待做任务:
把下面材料中从含有"Task: Click the"的那行到含有"Action: pyautogui.click(x=505, y=225)"的那行（两头都算）一字不改地照抄出来，别把图片放进去。

输入材料:
________
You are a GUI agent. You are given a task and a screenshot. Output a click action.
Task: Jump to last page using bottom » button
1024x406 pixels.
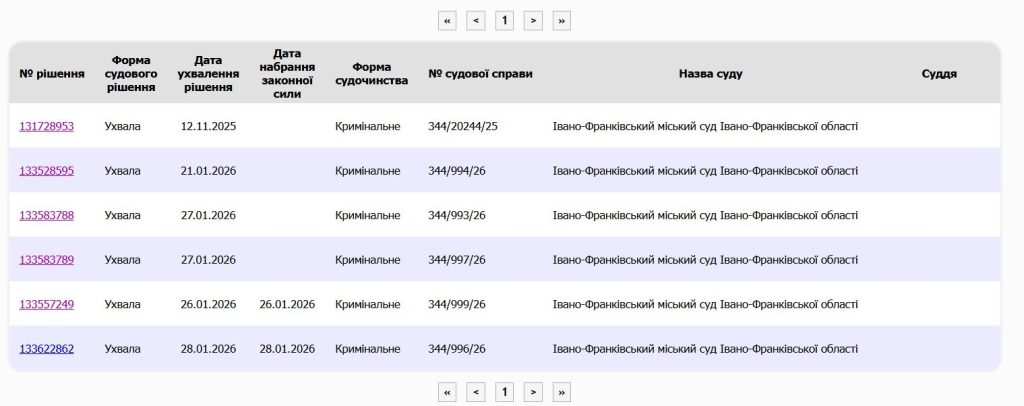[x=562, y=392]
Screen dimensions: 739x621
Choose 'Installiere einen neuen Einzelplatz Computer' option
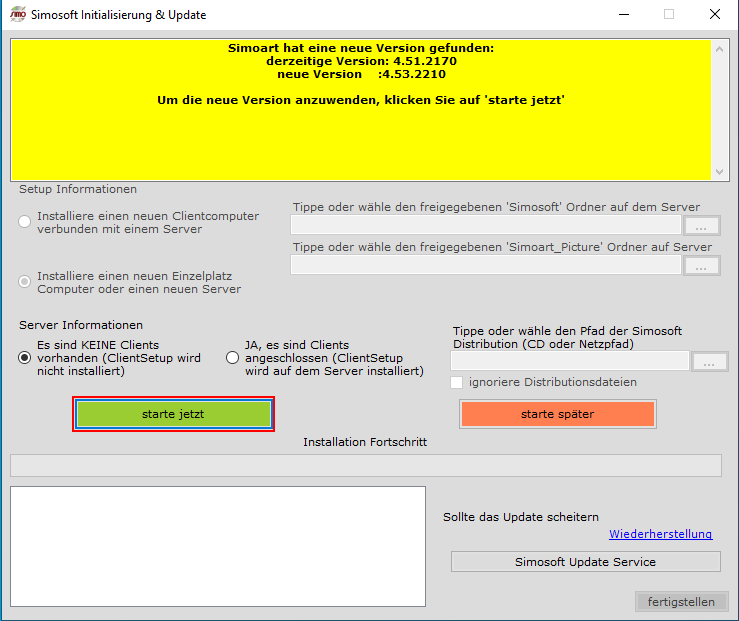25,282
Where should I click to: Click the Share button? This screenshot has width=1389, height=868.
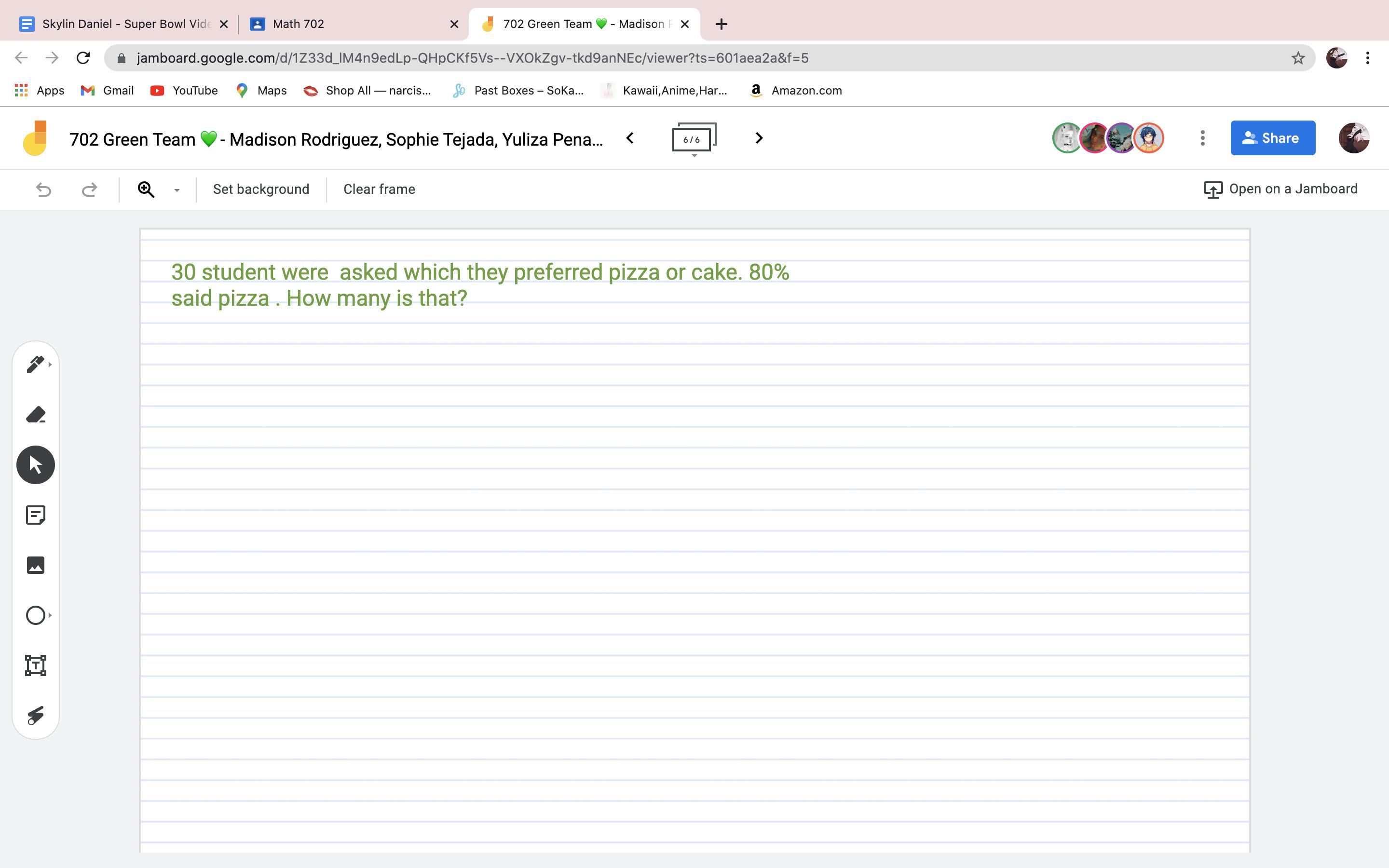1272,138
________
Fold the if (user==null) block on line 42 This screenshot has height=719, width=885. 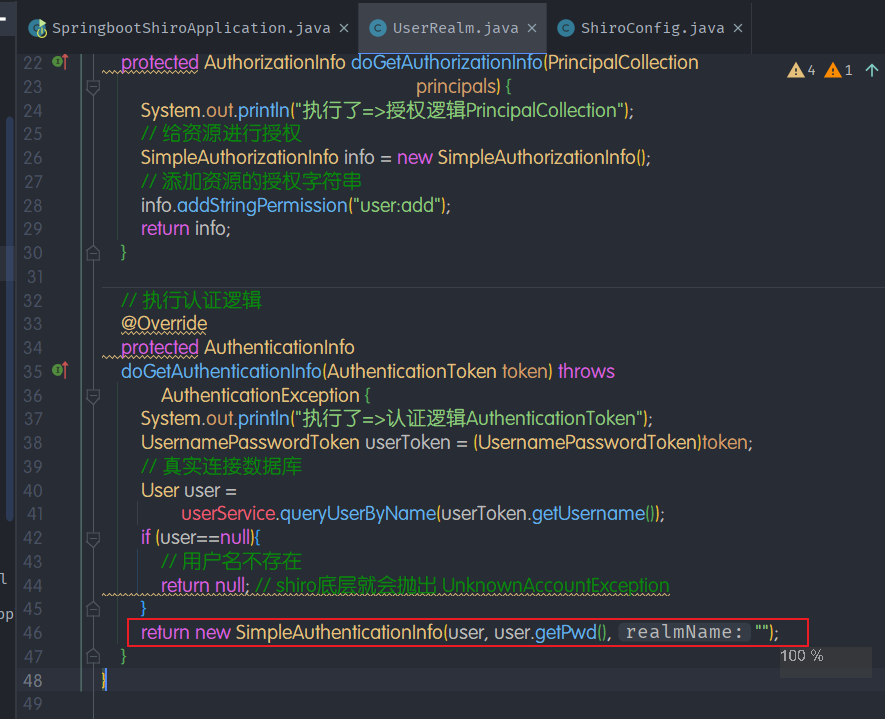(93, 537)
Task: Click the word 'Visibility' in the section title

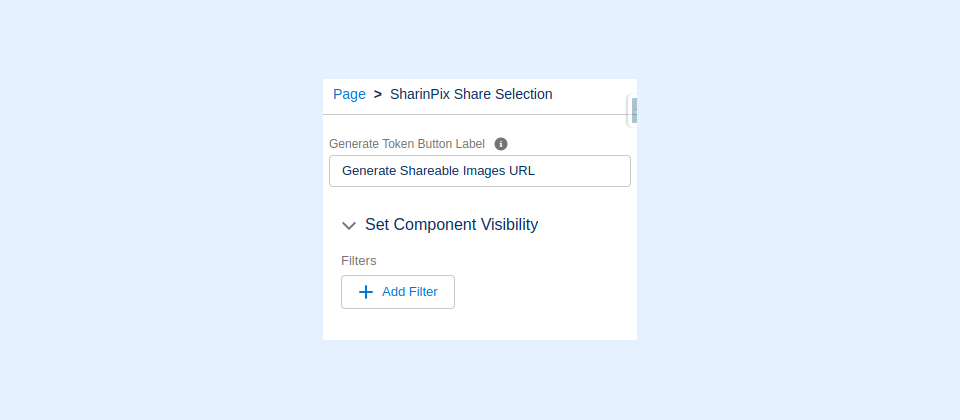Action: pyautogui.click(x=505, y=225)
________
预期结果:
Task: Click the word 'Visibility' in the section title

Action: pyautogui.click(x=505, y=225)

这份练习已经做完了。